You wrote 'In and out of the Reich' for SLP, which is just about the only completely straight Nazi victory scenario we've published. What made you want to try your own interpretation of arguably the classic AH scenario?

One of my absolute favorite AH books is Robert Harris' Fatherland. I wanted to try and explore what a world like that might look like fifty years further on - paranoid, poor, crumbling around the edges, forever finding new Others to oppress.

There's something of a bitter debate about the extent to which you can write AH scenarios where fascism wins without glorifying fascism and making it seem more competent than it ultimately was. 'In and out of the Reich' avoids that by depicting the Nazi state as a decaying failing state instead, how much was that a deliberate aim of the piece?
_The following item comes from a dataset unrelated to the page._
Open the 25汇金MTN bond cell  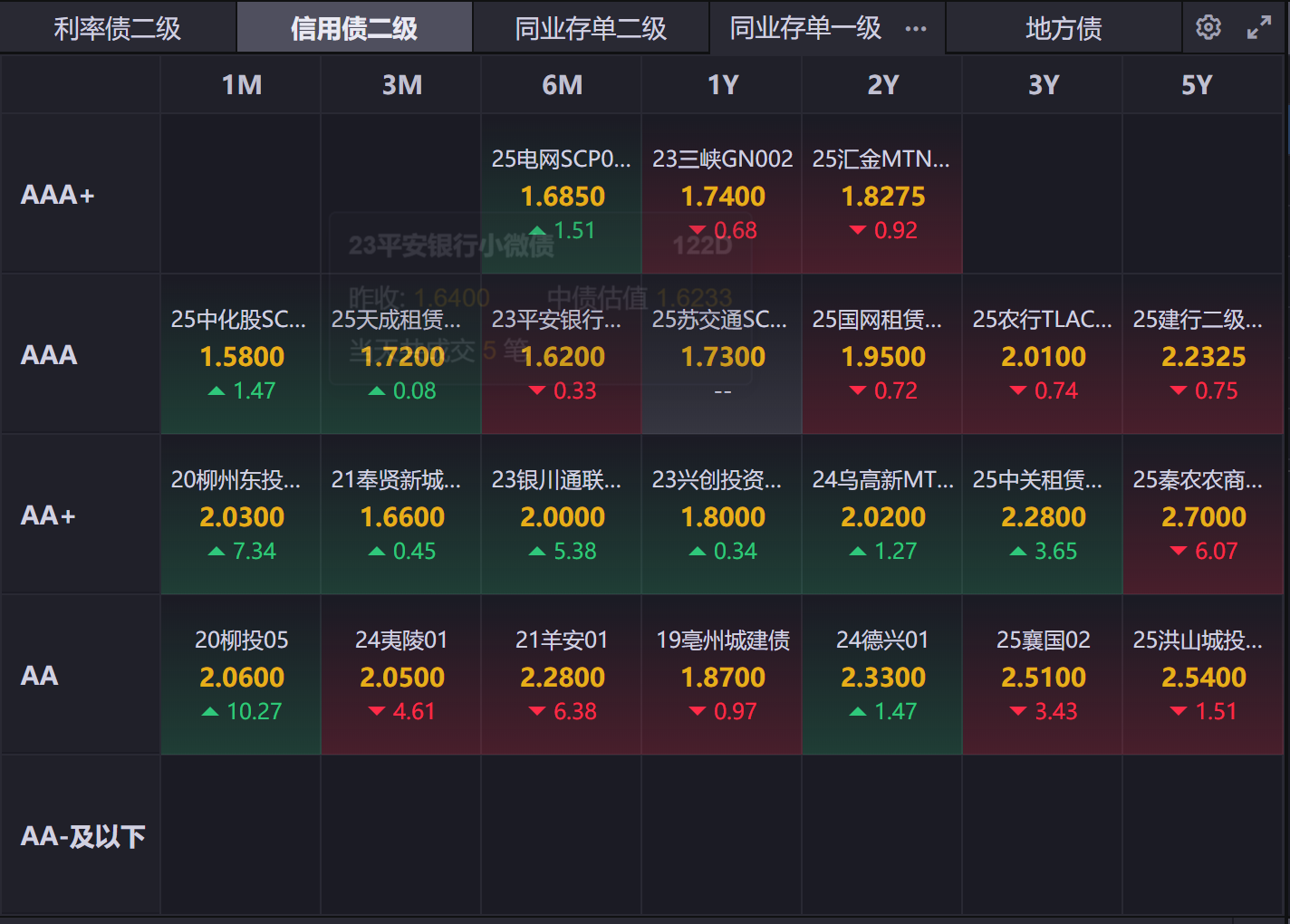[882, 195]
100% deliberate. The model in my mind was the Soviet Union c. 1980, although the specific situations are a lot different (the post-Stalin USSR not being so totalitarian and genocidal, for instance). The Reich might be able to build nuclear battleships and transcontinental Über-trains, but in every meaningful way, it's falling farther and farther behind the other great powers.

'In and out of the Reich' is your only SLP book, but you're a prolific horror and sci-fi writer with a decent sized back catalogue. What's your favourite book you've written?

The Governess of Greenmere. I had so much fun writing that weird blend of Arthurian lore, high fantasy and 19th century urban fantasy. The main character is one of my favorites, too.

Your books tend to have female protagonists, as a writer why do you think you make that choice?

It wasn't really a conscious choice on my part to begin with. I started writing with fanfic during the 1990s and my show of choice was The X-Files. I tended to like Scully more, so I wrote stories focusing on her, and I guess that sort of locked me on the female protagonist track (with some exceptions like In and Out of the Reich and a few of my short stories).

The other classic AH book that you've written is 'Murder in Jérusalem' about a surviving Crusader Kingdom. What appealed to you about that setting?

The chance to take a more obscure point of divergence and really go wild - history changing on that big a scale so long ago means that world c. 2015 is going to be completely different than our own. I wanted to paint a picture of an utterly different 'Western world' without the impacts of the Renaissance and Reformation.

You're a prolific writer of short stories and have released several collections of them. Do you find it easier to write a short story or a full novel and how do you know if an idea is best suited to which form?

Short stories are easier for me. I have a hard time planning out all the plot beats and character arcs that make a novel interesting. With a story 7-10k words long, the process is a lot simpler.

Your 'Vatican Vampire Hunters' series was praised by for being appropriately and frankly surprisingly respectful and reverent towards the Catholic Church while telling a story about an evil conspiracy of vampires. Are you religious yourself and did you do much research into the religion to try and not be offensive while writing about it?

I am Catholic - I grew up Lutheran and converted about twenty years ago. There wasn't a huge amount of research needed on the religious front - the Catechism doesn't have much to say about vampires for some reason - but I did some work to figure out how a team of Catholic vampire hunters might work alongside the Church's hierarchy, what kind of blessings and prayers they would use before battle, and how to come up with a concept of vampires compatible with Catholic theology. I like to think those two novels managed to be entertaining and non-offensive; most of the reviews have been pretty positive regarding the latter, thankfully.

What can we expect to see from you in the future?

I have another collection of short stories, The Third Crown and Other Weird Tales, currently being edited; I hope to have it out by the end of the year or early next year at the latest!